───── Provided material
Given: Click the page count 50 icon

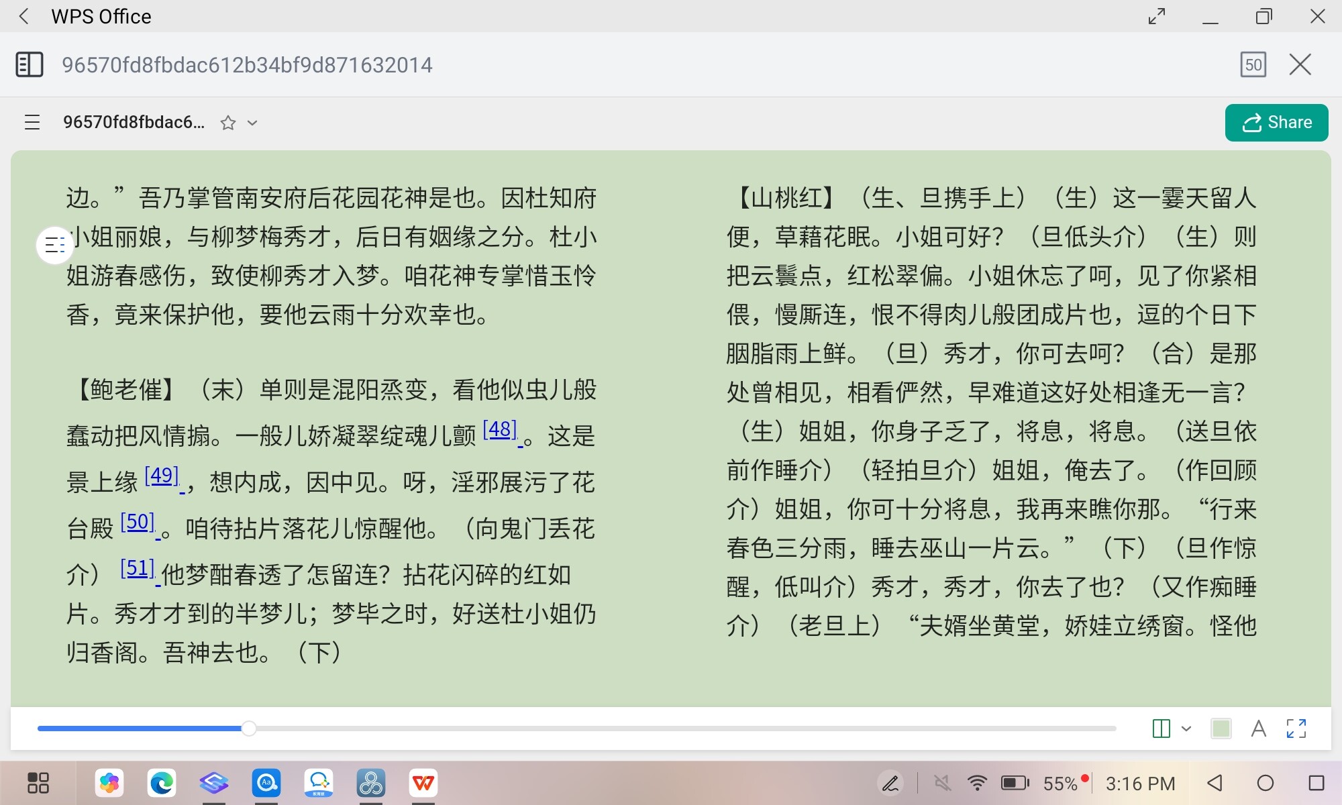Looking at the screenshot, I should click(x=1253, y=65).
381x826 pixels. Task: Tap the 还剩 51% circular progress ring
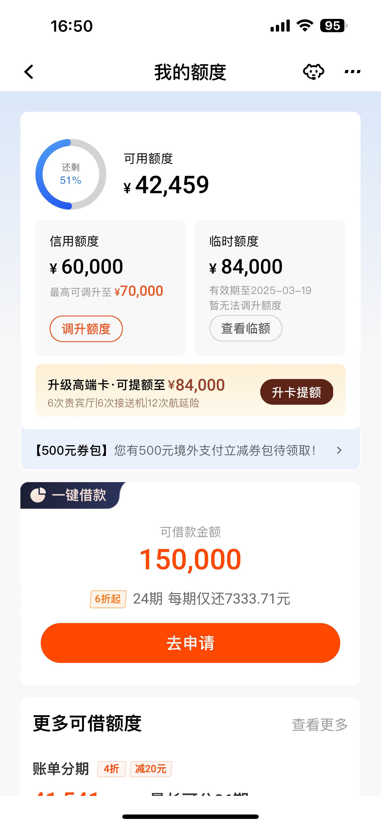click(x=71, y=174)
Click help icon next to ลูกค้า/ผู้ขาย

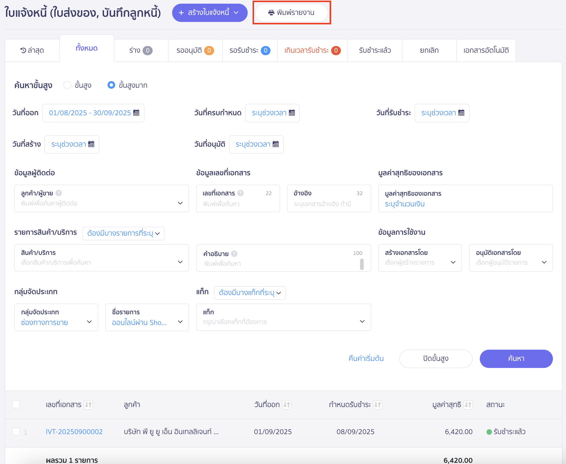click(x=59, y=193)
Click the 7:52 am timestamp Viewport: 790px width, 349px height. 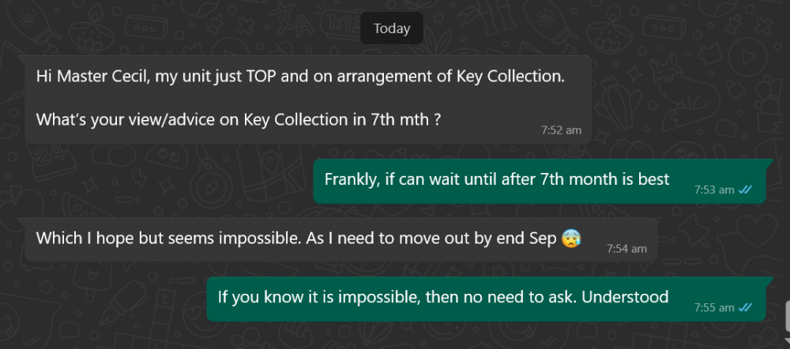tap(562, 130)
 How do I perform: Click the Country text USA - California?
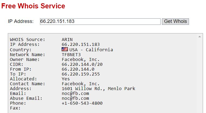[91, 50]
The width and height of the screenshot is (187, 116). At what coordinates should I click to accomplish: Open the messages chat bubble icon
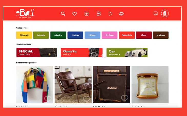pyautogui.click(x=156, y=14)
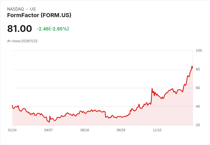
Task: Click the sharp price spike before 11/10
Action: coord(152,89)
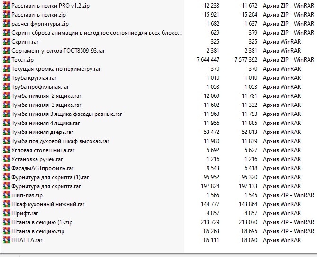The image size is (317, 257).
Task: Click file расчет фурнитуры.zip
Action: (40, 24)
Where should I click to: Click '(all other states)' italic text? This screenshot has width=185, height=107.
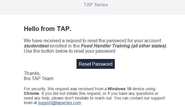149,46
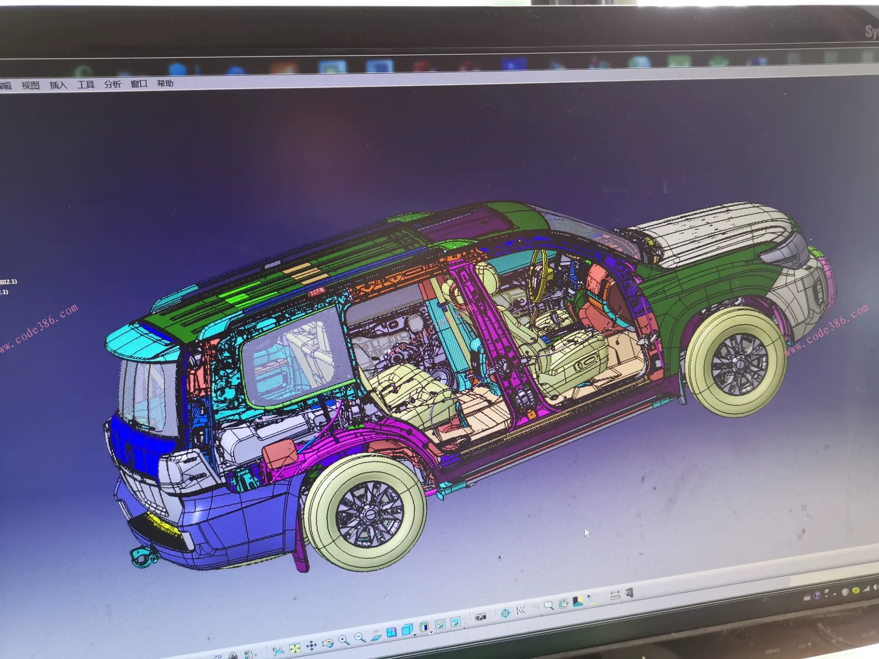Image resolution: width=879 pixels, height=659 pixels.
Task: Toggle Swap Visible Space icon
Action: click(x=455, y=621)
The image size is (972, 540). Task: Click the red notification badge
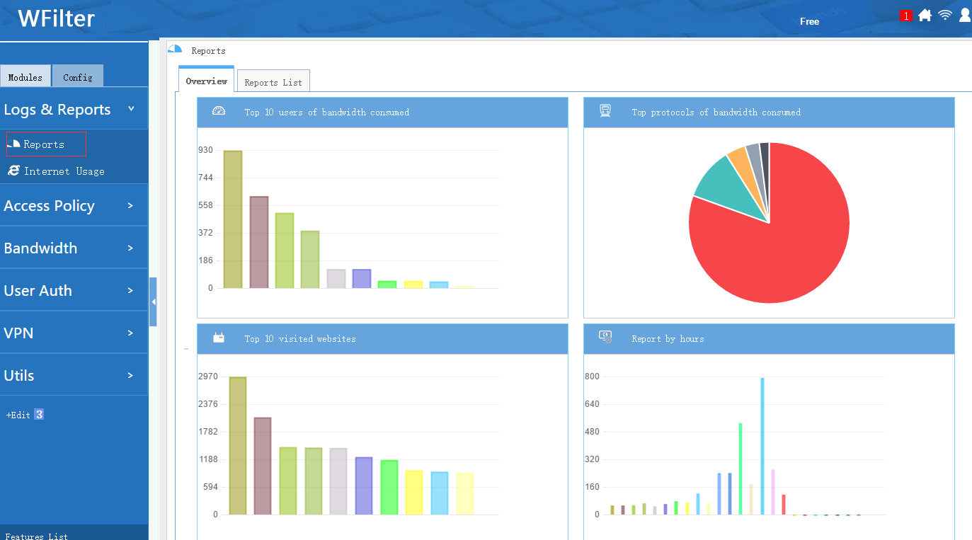[906, 16]
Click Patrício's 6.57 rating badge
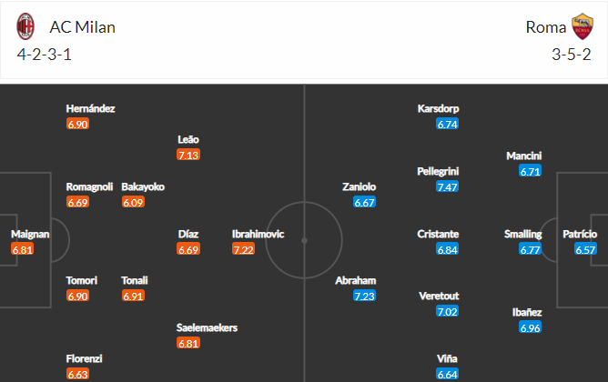Screen dimensions: 608x382 (585, 249)
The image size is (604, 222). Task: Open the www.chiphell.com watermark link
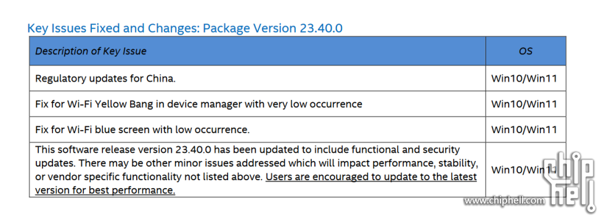505,201
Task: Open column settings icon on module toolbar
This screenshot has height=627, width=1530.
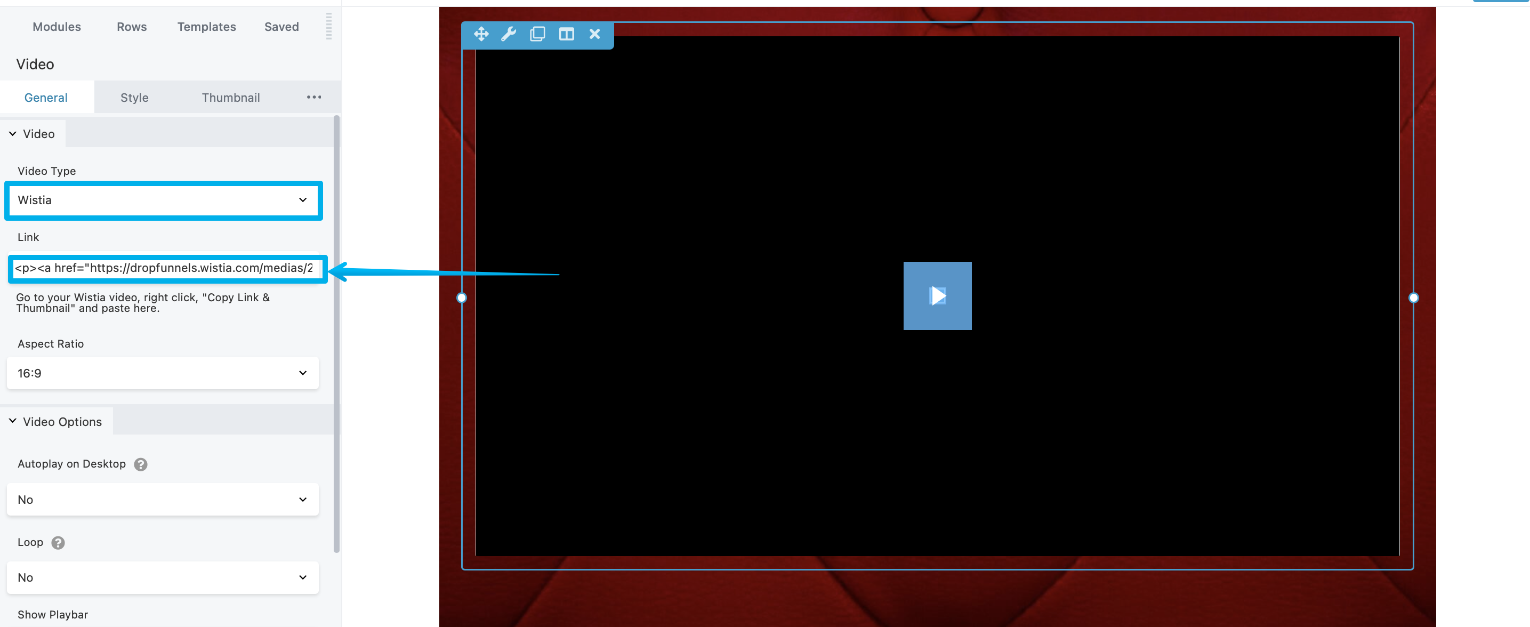Action: (566, 34)
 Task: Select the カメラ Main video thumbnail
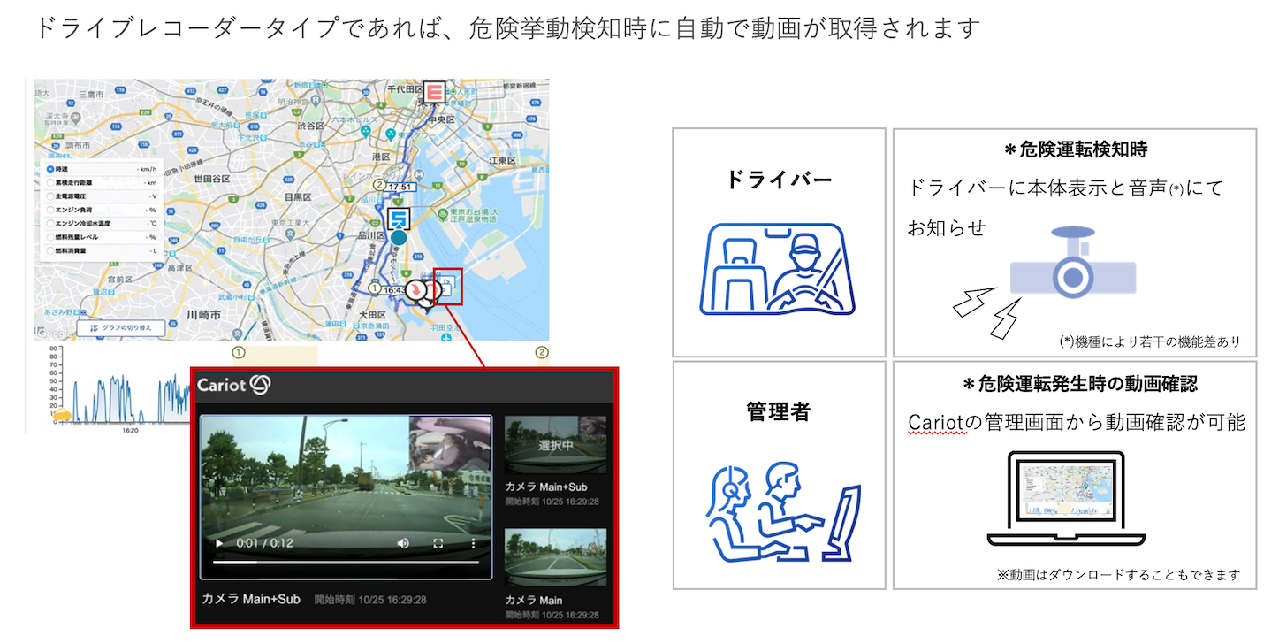point(555,557)
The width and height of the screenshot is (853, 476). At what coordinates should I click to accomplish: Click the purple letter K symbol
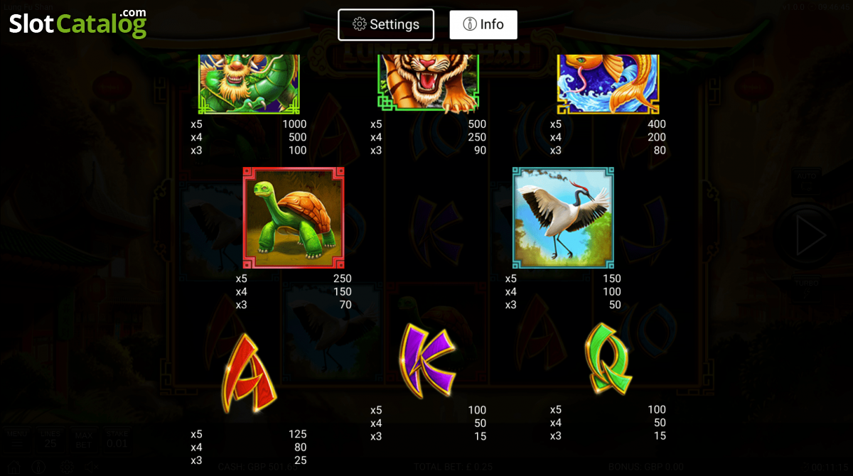[427, 359]
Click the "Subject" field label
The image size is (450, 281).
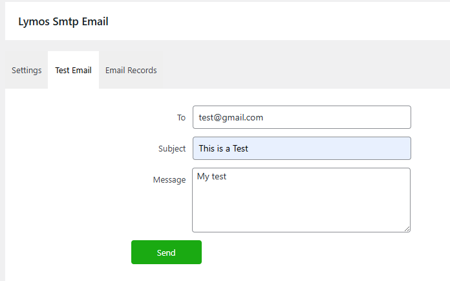172,149
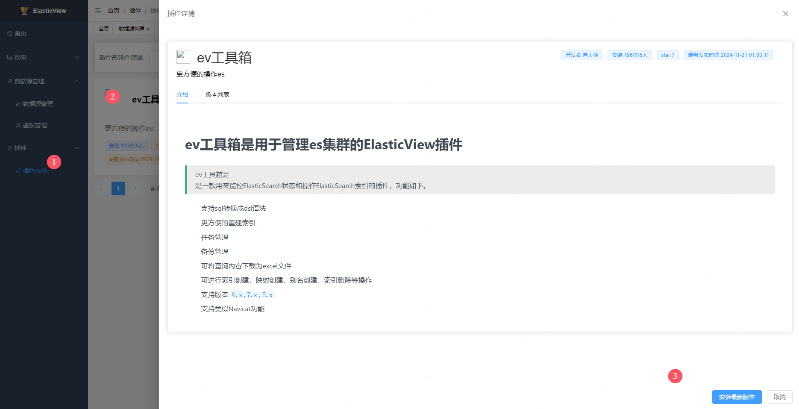Collapse the 数据源管理 sidebar group

pos(43,81)
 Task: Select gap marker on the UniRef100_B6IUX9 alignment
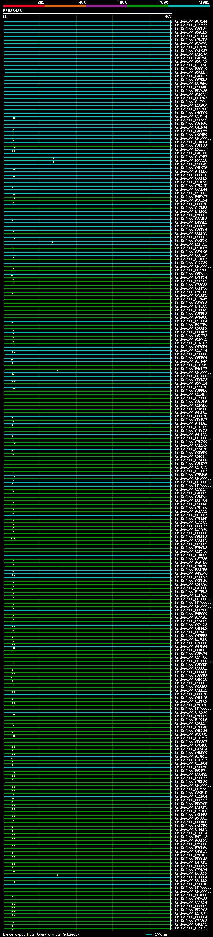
──────────
Work required:
Copy out the lines starting at the beginning of the records and ending at the line that contains "click(x=59, y=193)", reproducing them without changes. Leave the pictures out of your answer.

Finished task:
Given: Click the page count 50 icon

Looking at the screenshot, I should click(x=1253, y=65).
381x826 pixels. Task: Tap the 还剩 51% circular progress ring
click(x=71, y=174)
Click help icon next to ลูกค้า/ผู้ขาย

click(x=59, y=193)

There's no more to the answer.